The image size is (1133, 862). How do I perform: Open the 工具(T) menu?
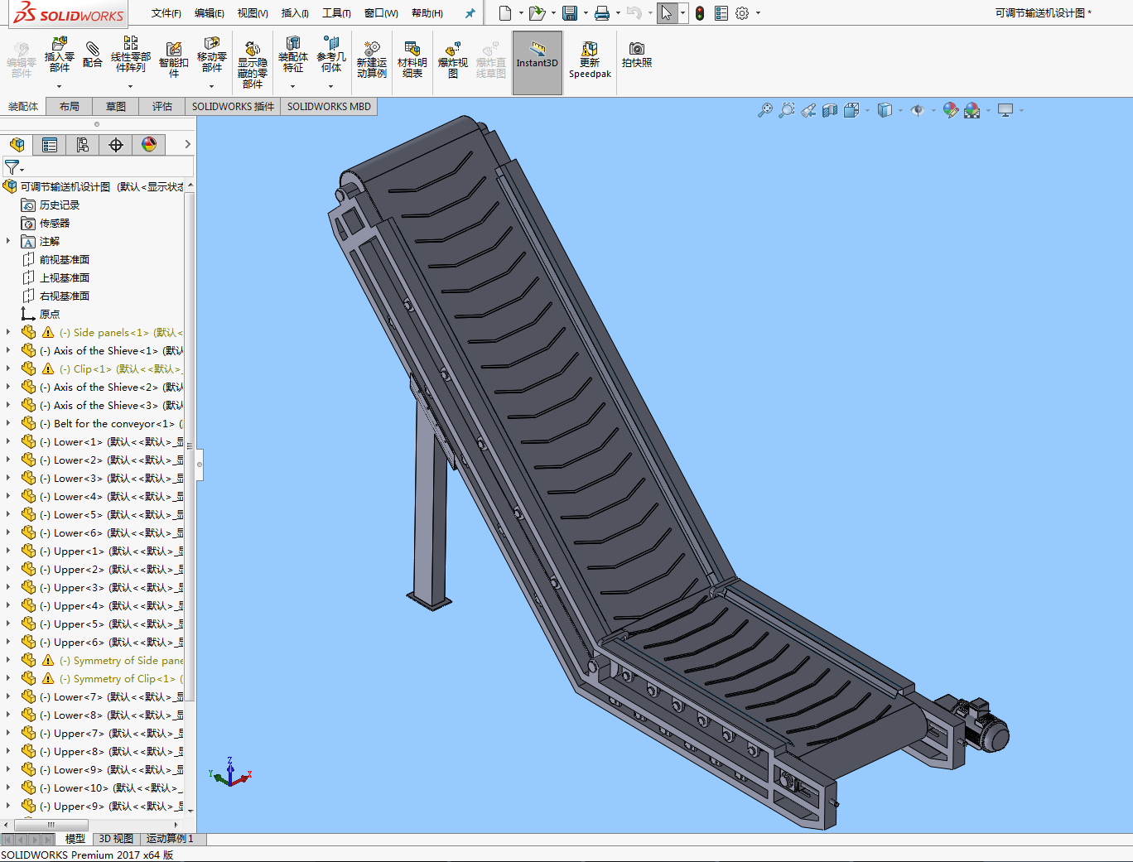click(x=336, y=13)

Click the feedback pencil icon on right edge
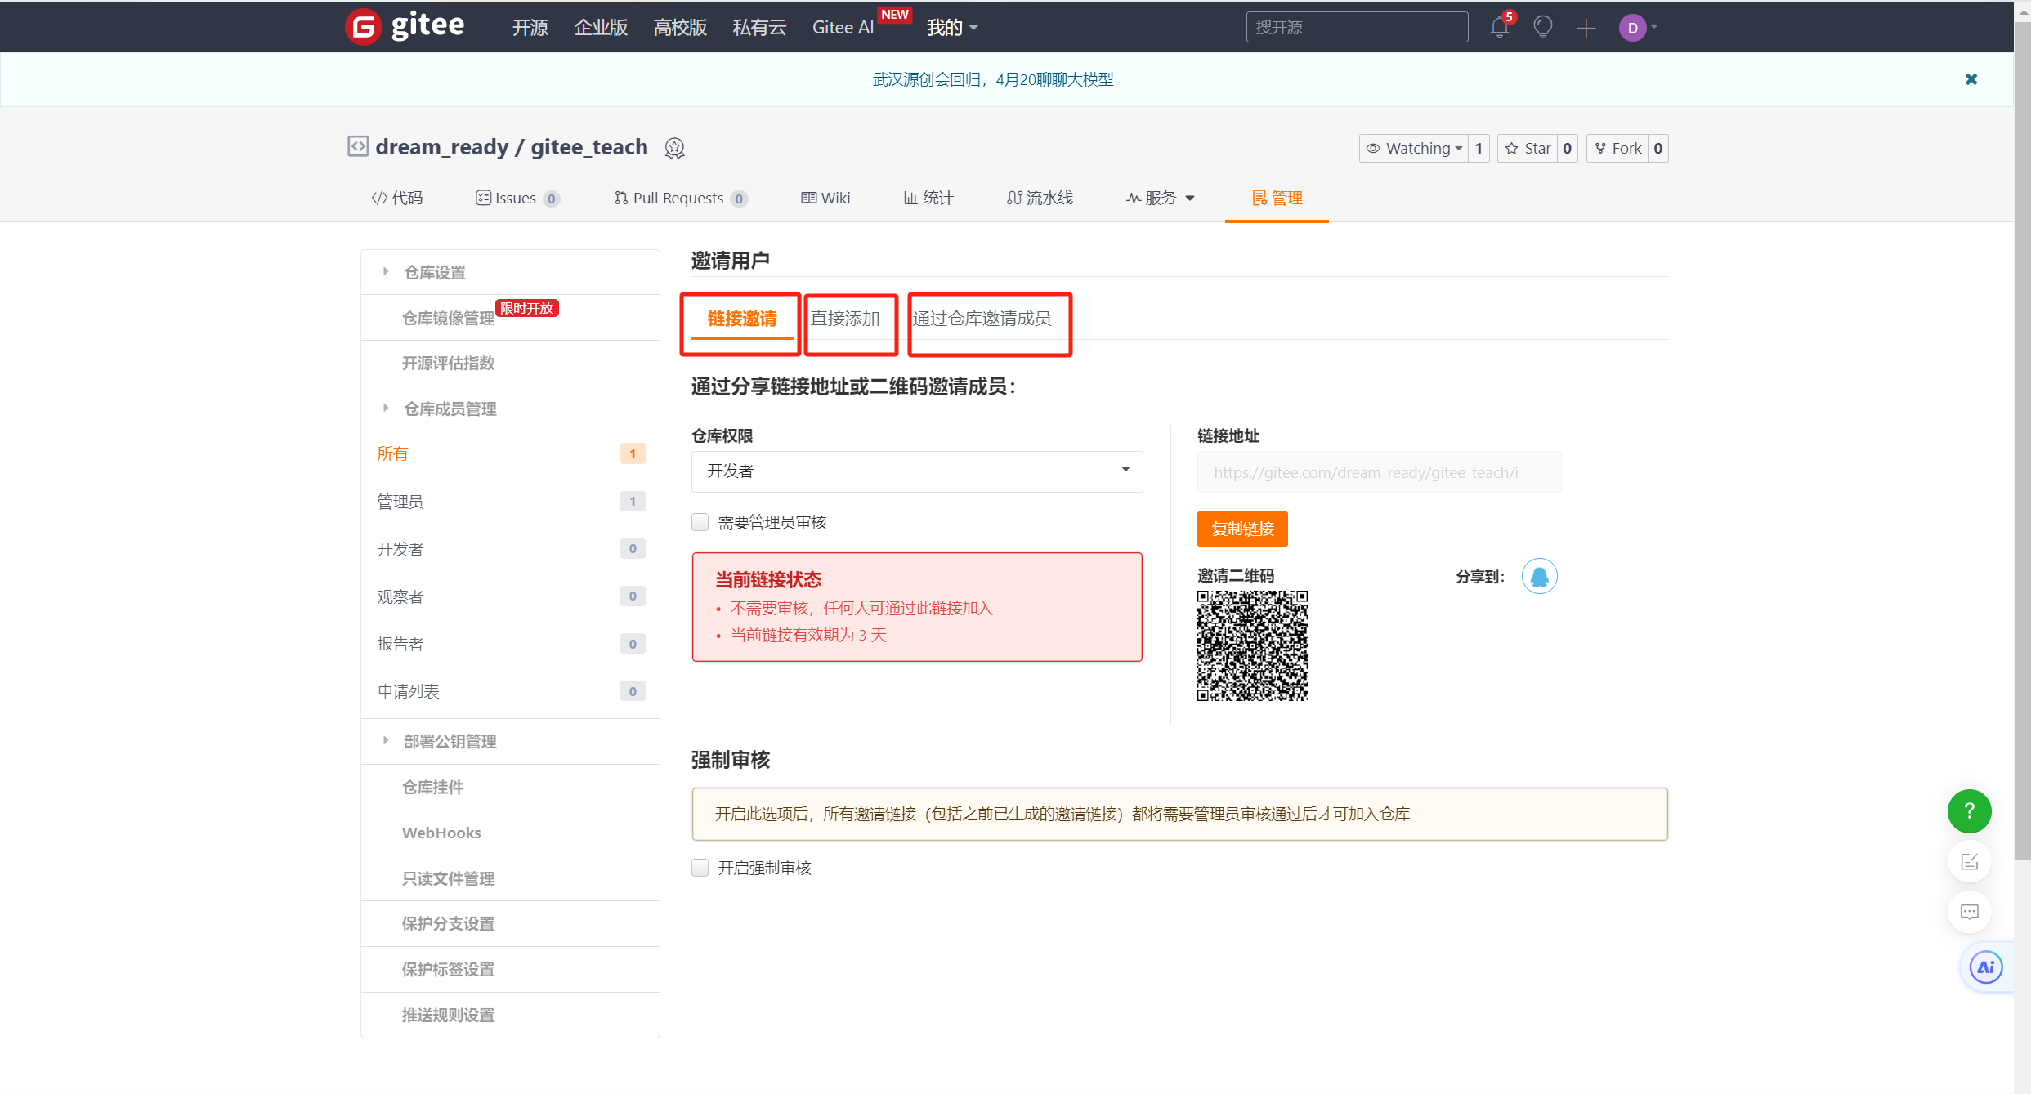[1970, 861]
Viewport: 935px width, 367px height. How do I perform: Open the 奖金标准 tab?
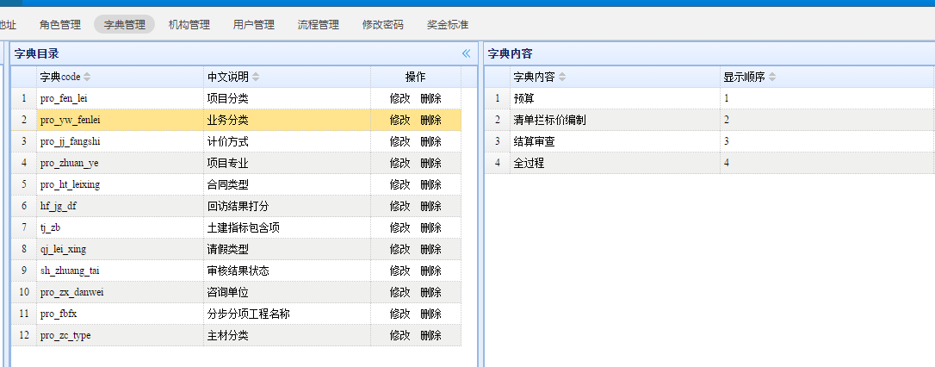pos(448,25)
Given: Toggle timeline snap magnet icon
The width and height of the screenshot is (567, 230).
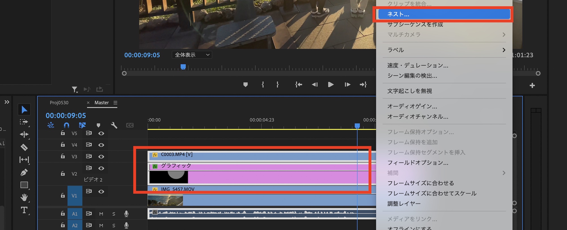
────
Directions for this task: Reproduce the entries above word for word, omitting the pictures.

Finished task:
The image size is (1133, 862). How do I perform: Open the 工具(T) menu?
click(x=336, y=13)

Click the feedback pencil icon on right edge
[1970, 861]
Viewport: 935px width, 367px height. How do I perform: Open the 奖金标准 tab?
pos(448,25)
Given: Toggle timeline snap magnet icon
The width and height of the screenshot is (567, 230).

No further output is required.